(Exercise description) Write out the lines of the listing word for word, starting with the line that contains "Task: Click the chart's lowest trough in 2020" and going on through the line that contains "Action: [x=377, y=863]".

(Supplied records)
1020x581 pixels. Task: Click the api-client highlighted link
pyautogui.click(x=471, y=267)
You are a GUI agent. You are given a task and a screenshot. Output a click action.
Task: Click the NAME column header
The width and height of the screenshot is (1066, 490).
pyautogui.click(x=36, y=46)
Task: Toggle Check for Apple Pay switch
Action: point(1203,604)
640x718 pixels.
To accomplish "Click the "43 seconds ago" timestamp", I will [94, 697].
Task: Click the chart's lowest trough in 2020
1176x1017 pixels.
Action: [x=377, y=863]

---

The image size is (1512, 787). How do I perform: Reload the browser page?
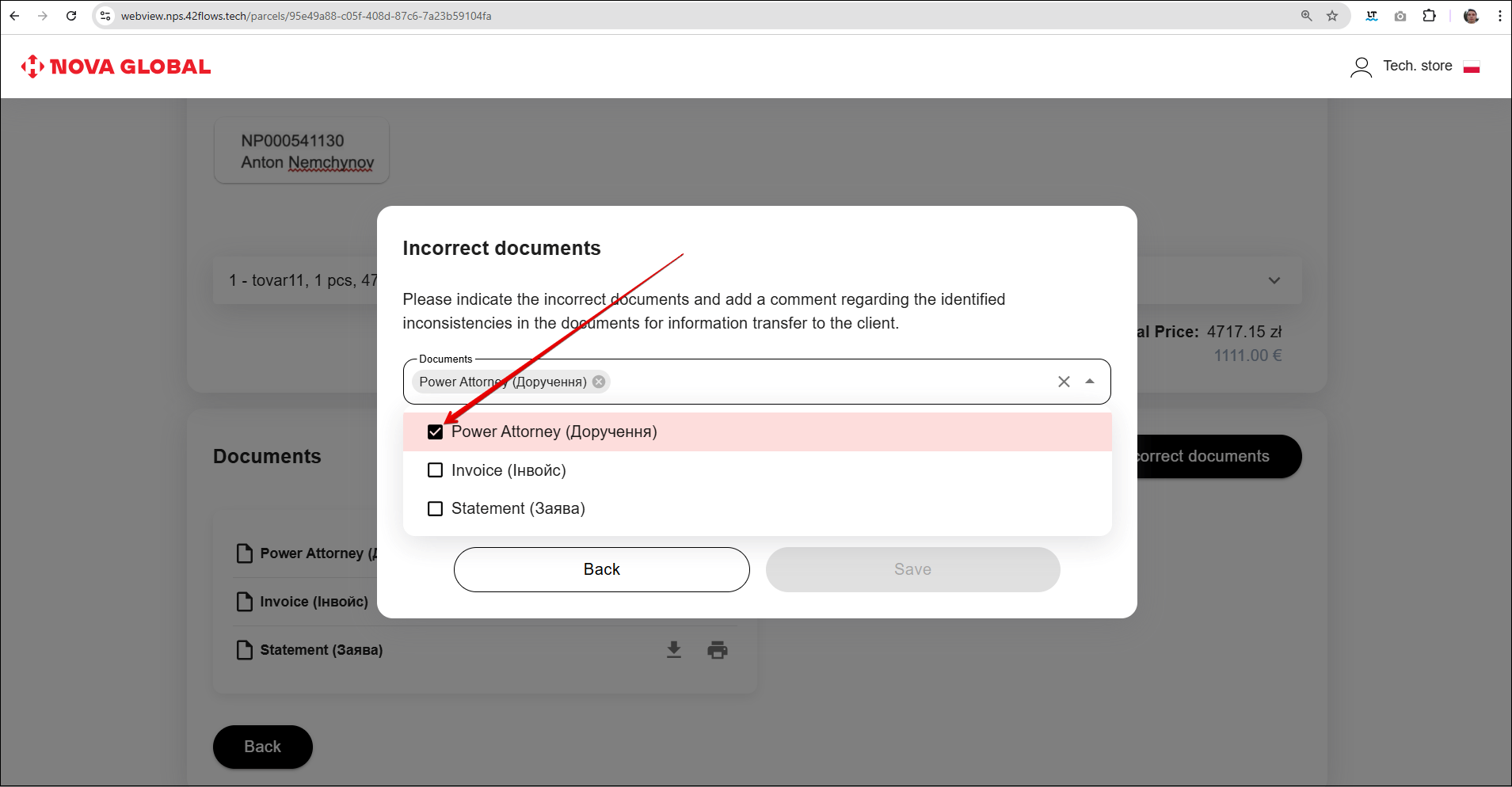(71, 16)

(Response to this exercise)
Task: Click the chart's lowest trough in 2020
1176x1017 pixels.
Action: [x=377, y=863]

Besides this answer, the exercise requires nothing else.